- _The task_
Records follow. Copy every line with "computer".
##### Recorded information
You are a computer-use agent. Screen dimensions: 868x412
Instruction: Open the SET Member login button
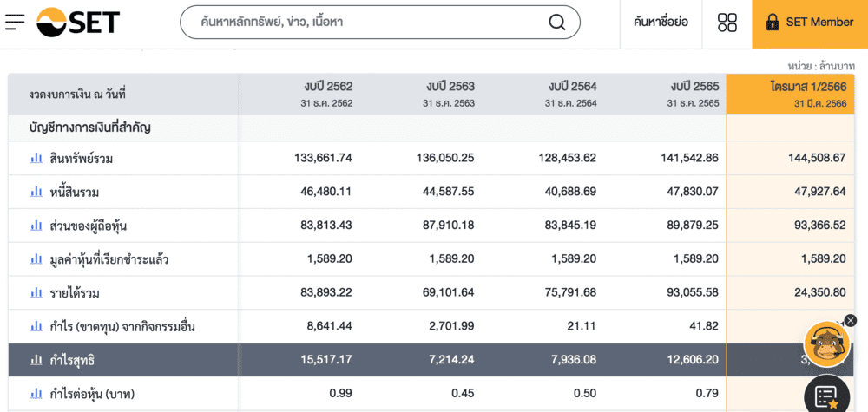tap(810, 23)
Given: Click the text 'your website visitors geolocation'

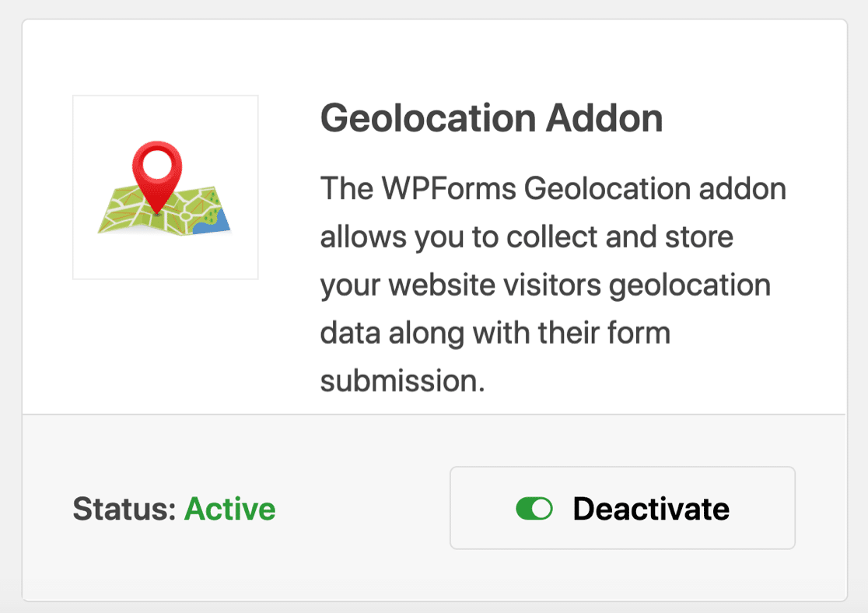Looking at the screenshot, I should [544, 285].
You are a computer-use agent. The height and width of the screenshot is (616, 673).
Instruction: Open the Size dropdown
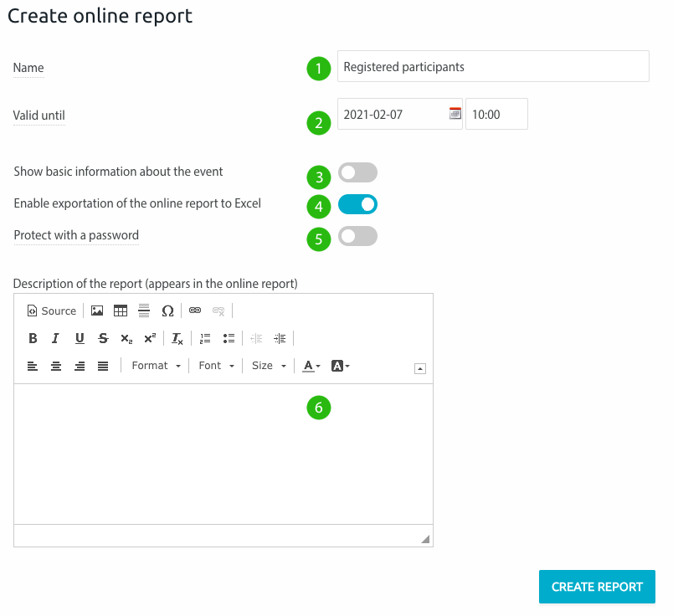[268, 366]
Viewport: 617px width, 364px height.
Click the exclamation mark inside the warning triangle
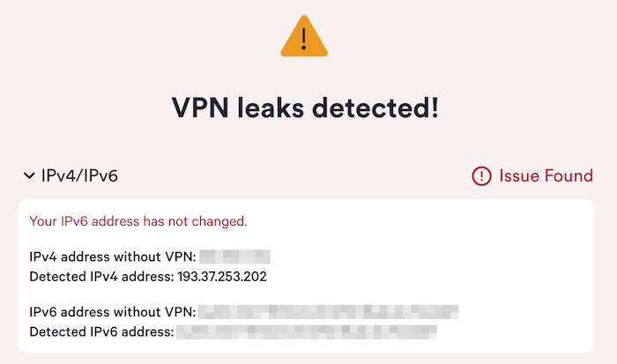(x=304, y=39)
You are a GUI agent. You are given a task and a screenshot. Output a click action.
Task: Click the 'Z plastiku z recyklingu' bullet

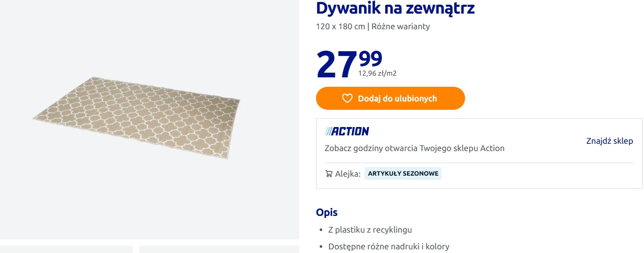tap(370, 230)
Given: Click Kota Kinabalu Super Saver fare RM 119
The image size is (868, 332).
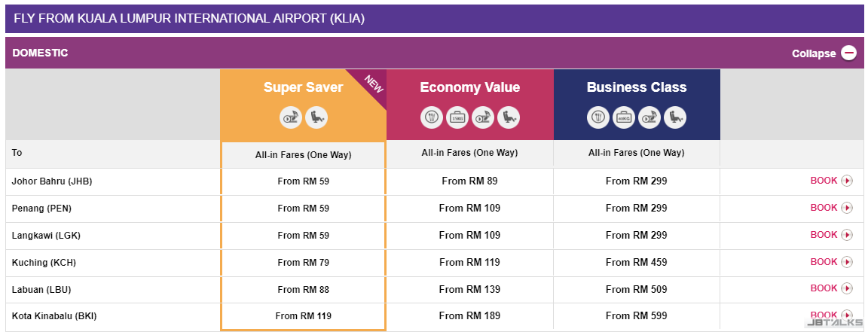Looking at the screenshot, I should point(303,316).
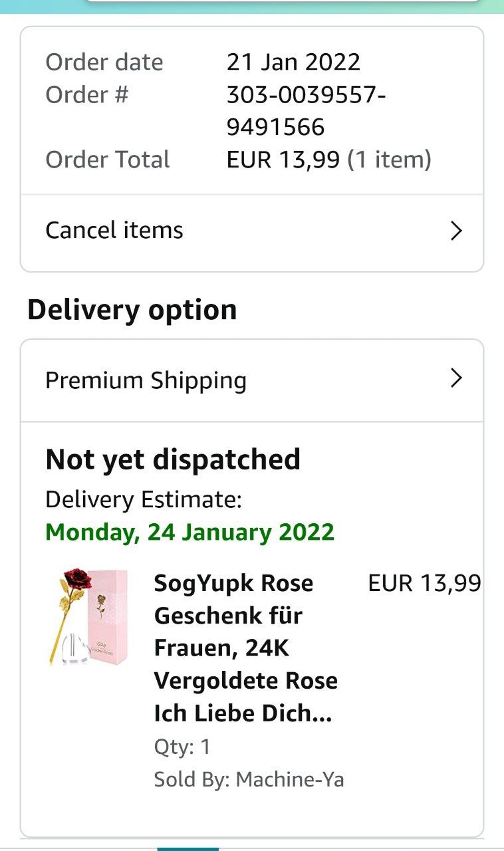
Task: Tap the Order Total label
Action: coord(108,160)
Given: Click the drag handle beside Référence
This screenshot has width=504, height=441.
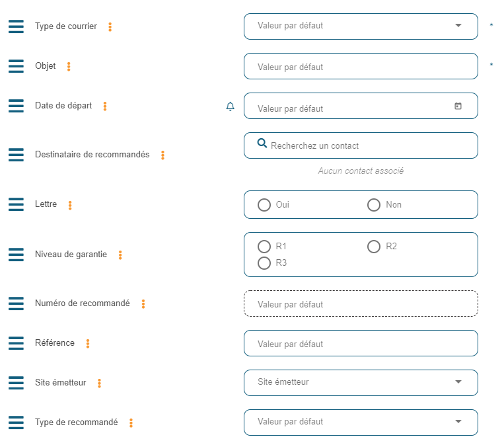Looking at the screenshot, I should pyautogui.click(x=16, y=344).
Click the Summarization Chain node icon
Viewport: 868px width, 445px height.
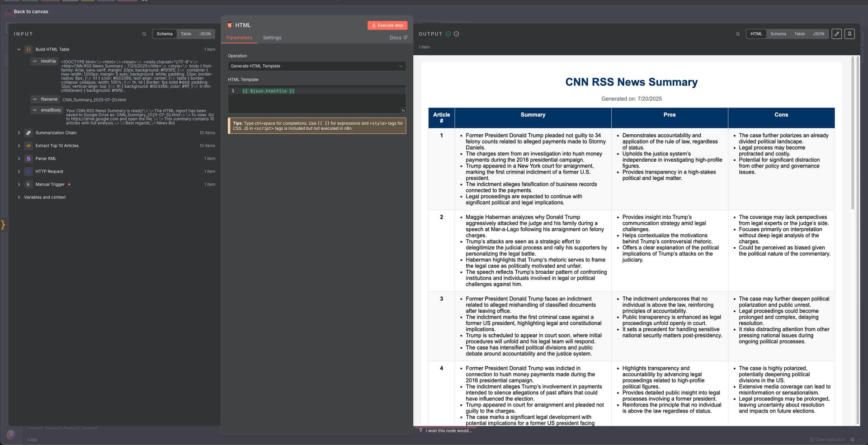pyautogui.click(x=28, y=133)
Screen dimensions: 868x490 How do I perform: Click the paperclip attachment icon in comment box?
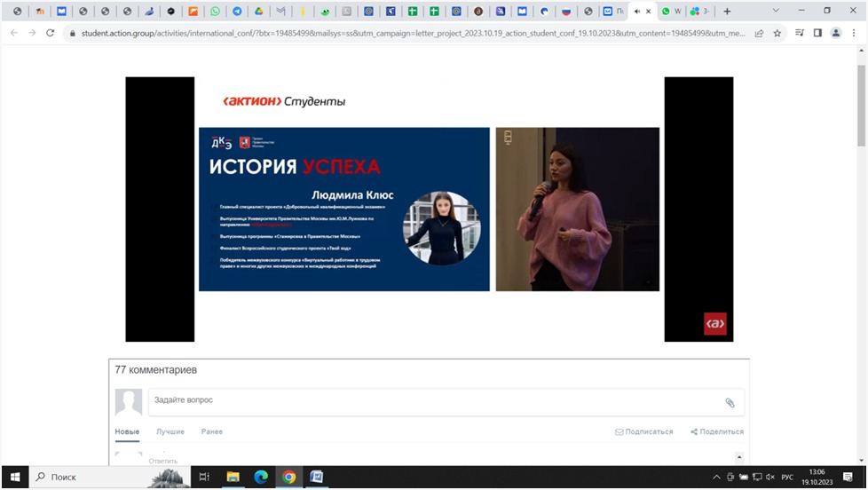[730, 402]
##########
- _Exercise answer_
You are a computer-use agent. Screen dimensions: 868x412
You are a computer-use agent. The height and width of the screenshot is (616, 673).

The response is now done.